For the most part, Texas’s largest cities have a somewhat contentious relationship with Uber. The transportation networking company left San Antonio completely after the city passed new regulations on their business model in April. That same month, Houston Mayor Annise Parker nearly revoked the company’s permit to operate in the city over driver compliance issues. And just a month earlier, in Austin, the company was barred from offering service to and from the city’s airport until its commitment to what a columnist for the Austin American-Statesman described as “corporate civil disobedience” brought all parties back to the table.

In Dallas, however, it’s been relatively smooth sailing. Although initial questions about permitting and legality were contentious, as with everywhere Uber has attempted to operate, they resolved smoothly last year and approached their relationship like a true partnership. City manager A.C. Gonzalez apologized for a potential law that would have made it harder for the company to operate in Dallas, and the tech world went gaga in April when the city announced that it would be integrating Uber into its public transportation app. If San Antonio looks like a worst-case scenario for companies like Uber as they attempt to operate legally, Dallas is the dream by comparison.

Or, at least, it was until last weekend, when the city and the company both attempted to deflect blame when a driver was arrested for raping a passenger in her home. As WFAA reported:

An Uber driver has been arrested for sexually assaulting one of his passengers in her home.

Police said Talal Ali Chammout, 56, picked up the victim in the McKinney Avenue/Cedar Springs Road area on Saturday, July 25. The suspect then drove her to the drop off location — her residence in the 200 block of W. Colorado Blvd. — and let her out of the vehicle.

The victim told police Chammout followed her inside her residence against her wishes and sexually assaulted her.

Chammout was arrested and charged with sexual assault Wednesday.

In the wake of Chammout’s arrest, both Dallas and Uber are clearly aware that some part of the process was screwed up. That became even more apparent when it was revealed that Chammout had previously served time in a federal prison — something that would have kept him from passing the background checks required to become an Uber driver.

Both Uber and the city of Dallas require drivers to pass separate background checks. And following Chammout’s arrest, Uber went out ahead of the city to declare that, according to their system, Chammout had been licensed to serve as a livery driver by the city with a limousine permit. According to the Dallas Morning News, though, Dallas spokeswoman Sana Syed says that Chammout is listed as a contact for a woman with the same last name who owns a limo company, but he’s not in the city’s system himself.

“He didn’t go through our system to get vetted,” Syed said. “We have no record of him applying to be a driver. He’s not in our system, period.”

Syed said the city is waiting on Dallas police to finish their investigation of the alleged rape.

“If we have a driver who is somehow able to get behind the wheel and pose as an Uber driver, then Uber has to explain why he was able to pick someone up and execute a sale,” Syed said.

 

It turns out that Chammout apparently did have a City of Dallas permit on file with Uber, but the number on it belonged to a different driver and it expired in 2010. No one seems to know how he got that permit, or how Uber’s background checks failed to pick up that A) Chammout had been released from jail on felony charges with the five-year period that would have kept him from being approved, and B) that his permit was phony.

For its part, the city of Dallas is hitting Uber fairly hard on this.
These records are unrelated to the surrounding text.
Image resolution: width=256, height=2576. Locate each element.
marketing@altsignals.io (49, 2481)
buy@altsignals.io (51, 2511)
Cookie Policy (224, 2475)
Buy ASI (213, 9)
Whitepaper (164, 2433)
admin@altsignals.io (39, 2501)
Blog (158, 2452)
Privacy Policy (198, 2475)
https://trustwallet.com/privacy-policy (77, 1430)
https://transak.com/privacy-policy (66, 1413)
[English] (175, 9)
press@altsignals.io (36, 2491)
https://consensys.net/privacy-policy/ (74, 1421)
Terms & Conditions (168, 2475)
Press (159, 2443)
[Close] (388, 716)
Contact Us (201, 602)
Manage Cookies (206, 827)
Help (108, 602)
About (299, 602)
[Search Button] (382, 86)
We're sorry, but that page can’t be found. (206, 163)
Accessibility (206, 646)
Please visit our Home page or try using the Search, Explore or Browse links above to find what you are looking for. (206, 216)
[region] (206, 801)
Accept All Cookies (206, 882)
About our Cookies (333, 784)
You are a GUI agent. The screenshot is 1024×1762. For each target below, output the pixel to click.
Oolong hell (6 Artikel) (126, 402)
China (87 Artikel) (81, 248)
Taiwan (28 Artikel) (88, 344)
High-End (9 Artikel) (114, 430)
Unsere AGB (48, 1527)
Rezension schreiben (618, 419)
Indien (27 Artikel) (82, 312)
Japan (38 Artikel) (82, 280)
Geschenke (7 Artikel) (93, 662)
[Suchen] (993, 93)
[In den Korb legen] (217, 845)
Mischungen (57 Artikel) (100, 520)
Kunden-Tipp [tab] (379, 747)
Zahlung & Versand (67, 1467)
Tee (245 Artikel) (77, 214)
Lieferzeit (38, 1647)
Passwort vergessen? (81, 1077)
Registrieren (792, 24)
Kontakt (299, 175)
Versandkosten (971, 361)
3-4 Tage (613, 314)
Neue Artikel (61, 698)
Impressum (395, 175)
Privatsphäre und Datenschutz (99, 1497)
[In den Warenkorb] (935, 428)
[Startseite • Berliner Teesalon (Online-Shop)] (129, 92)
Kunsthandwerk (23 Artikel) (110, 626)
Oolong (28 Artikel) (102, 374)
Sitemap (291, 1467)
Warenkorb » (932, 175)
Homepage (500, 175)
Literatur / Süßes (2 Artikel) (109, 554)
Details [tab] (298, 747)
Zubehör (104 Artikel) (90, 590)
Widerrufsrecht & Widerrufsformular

Syed told the Dallas Morning News on Monday that the city couldn’t figure out how Chammout “slipped through the cracks at Uber,” and declared that the city “can say with 100 percent certainty that Chammout was not permitted to be a driver in the city of Dallas.” It also wondered whether there were “other drivers who may not have been permitted or who may have fake permits.”

Uber, meanwhile, is staying quiet. Company spokeswoman Debbee Hancock said on Tuesday that the company would be performing an “internal review” on its permit review process, which isn’t the sort of forceful language that necessarily makes prospective passengers feel safe.

This is hardly the first time an Uber driver has been accused of rape. In Houston, an Uber driver using the app without a permit on file with the city was arrested on similar charges in April, and after the story in Dallas broke last week, another Uber driver was charged with sexual battery in Virginia. The list of accusations is long. It’s a complicated issue, in some ways — it’s hard not to argue that Uber drivers who find ways to avoid background checks and safety protocols are the company’s responsibility, but rape charges for drivers are leveled against permitted, background-checked taxi drivers, as well.

Still, Uber’s “anybody can become a driver” model is a big part of what makes it a viable company. Uber’s success is directly tied to having a huge number of drivers on the road, ensuring that there is an endless well of transactions for them to take a slice of. (Cab companies, by contrast, are successful in part because of the way they restrict access to permits, keeping their model profitable for drivers by limiting competition for drivers, who pay the cab company to lease the vehicle.)

In other words, being too cautious about who they let drive works against Uber’s interests. And given that the company’s approach to criticism is, shall we say, less than contrite, it’ll take some time to see how Uber handles the potential fallout for letting a driver like Chammout offer rides. At the moment, though, they seem to be silent on the subject, which appears to expose potential cracks in the company’s friendly relationship with Dallas.